*TASK ITEM*
The entries that follow are to be duplicated in full, character for character.

*DATASET ENTRIES*
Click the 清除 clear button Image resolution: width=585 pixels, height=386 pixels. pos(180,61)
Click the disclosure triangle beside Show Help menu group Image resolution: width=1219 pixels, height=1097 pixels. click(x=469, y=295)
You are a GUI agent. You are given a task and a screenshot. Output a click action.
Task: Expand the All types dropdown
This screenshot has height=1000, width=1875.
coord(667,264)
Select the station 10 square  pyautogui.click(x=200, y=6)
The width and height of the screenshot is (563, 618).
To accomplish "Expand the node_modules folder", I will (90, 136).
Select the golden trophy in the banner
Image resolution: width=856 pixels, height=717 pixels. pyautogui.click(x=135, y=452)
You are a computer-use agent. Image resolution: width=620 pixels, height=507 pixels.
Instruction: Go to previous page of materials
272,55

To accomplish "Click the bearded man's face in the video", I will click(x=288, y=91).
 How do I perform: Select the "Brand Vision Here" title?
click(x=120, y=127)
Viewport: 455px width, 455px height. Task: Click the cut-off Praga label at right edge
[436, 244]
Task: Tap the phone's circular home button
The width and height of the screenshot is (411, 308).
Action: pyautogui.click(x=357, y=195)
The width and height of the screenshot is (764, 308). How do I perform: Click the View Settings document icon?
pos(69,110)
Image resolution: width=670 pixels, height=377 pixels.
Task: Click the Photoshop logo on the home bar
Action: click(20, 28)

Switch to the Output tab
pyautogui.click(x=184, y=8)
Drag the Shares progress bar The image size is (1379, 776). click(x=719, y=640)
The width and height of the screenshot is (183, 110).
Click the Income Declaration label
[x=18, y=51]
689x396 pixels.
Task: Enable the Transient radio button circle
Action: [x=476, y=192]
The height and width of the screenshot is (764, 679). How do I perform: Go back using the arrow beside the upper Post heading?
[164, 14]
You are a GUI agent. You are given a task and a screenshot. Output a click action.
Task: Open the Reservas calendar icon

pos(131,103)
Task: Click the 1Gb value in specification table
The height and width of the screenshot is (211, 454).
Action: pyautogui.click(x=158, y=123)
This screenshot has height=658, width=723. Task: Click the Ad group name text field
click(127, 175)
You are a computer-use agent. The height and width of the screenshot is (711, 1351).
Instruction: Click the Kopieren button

*OUTPUT OF THE TASK*
Click the 清除 clear button Image resolution: width=585 pixels, height=386 pixels. pos(180,61)
Click the disclosure triangle beside Show Help menu group Image resolution: width=1219 pixels, height=1097 pixels. click(x=469, y=295)
You are a GUI agent. You are given a task and a screenshot. Output a click action.
Task: Expand the All types dropdown
This screenshot has height=1000, width=1875.
coord(667,264)
Select the station 10 square  pyautogui.click(x=200, y=6)
The width and height of the screenshot is (563, 618).
To accomplish "Expand the node_modules folder", I will (90, 136).
Select the golden trophy in the banner
Image resolution: width=856 pixels, height=717 pixels. pyautogui.click(x=135, y=452)
You are a computer-use agent. Image resolution: width=620 pixels, height=507 pixels.
Instruction: Go to previous page of materials
272,55

To accomplish "Click the bearded man's face in the video", I will click(x=288, y=91).
 How do I perform: Select the "Brand Vision Here" title?
click(x=120, y=127)
Viewport: 455px width, 455px height. Task: Click the cut-off Praga label at right edge
[436, 244]
Task: Tap the phone's circular home button
The width and height of the screenshot is (411, 308).
Action: pyautogui.click(x=357, y=195)
The width and height of the screenshot is (764, 308). How do I perform: Click the View Settings document icon?
pos(69,110)
Image resolution: width=670 pixels, height=377 pixels.
Task: Click the Photoshop logo on the home bar
Action: click(20, 28)

Switch to the Output tab
pyautogui.click(x=184, y=8)
Drag the Shares progress bar The image size is (1379, 776). click(x=719, y=640)
The width and height of the screenshot is (183, 110).
Click the Income Declaration label
[x=18, y=51]
689x396 pixels.
Task: Enable the Transient radio button circle
Action: [x=476, y=192]
The height and width of the screenshot is (764, 679). How do I perform: Go back using the arrow beside the upper Post heading?
[164, 14]
You are a GUI agent. You are given a task and a screenshot. Output a click action.
Task: Open the Reservas calendar icon

pos(131,103)
Task: Click the 1Gb value in specification table
The height and width of the screenshot is (211, 454).
Action: pyautogui.click(x=158, y=123)
This screenshot has height=658, width=723. Task: Click the Ad group name text field
click(127, 175)
You are a computer-use agent. The height and width of the screenshot is (711, 1351).
Instruction: Click the Kopieren button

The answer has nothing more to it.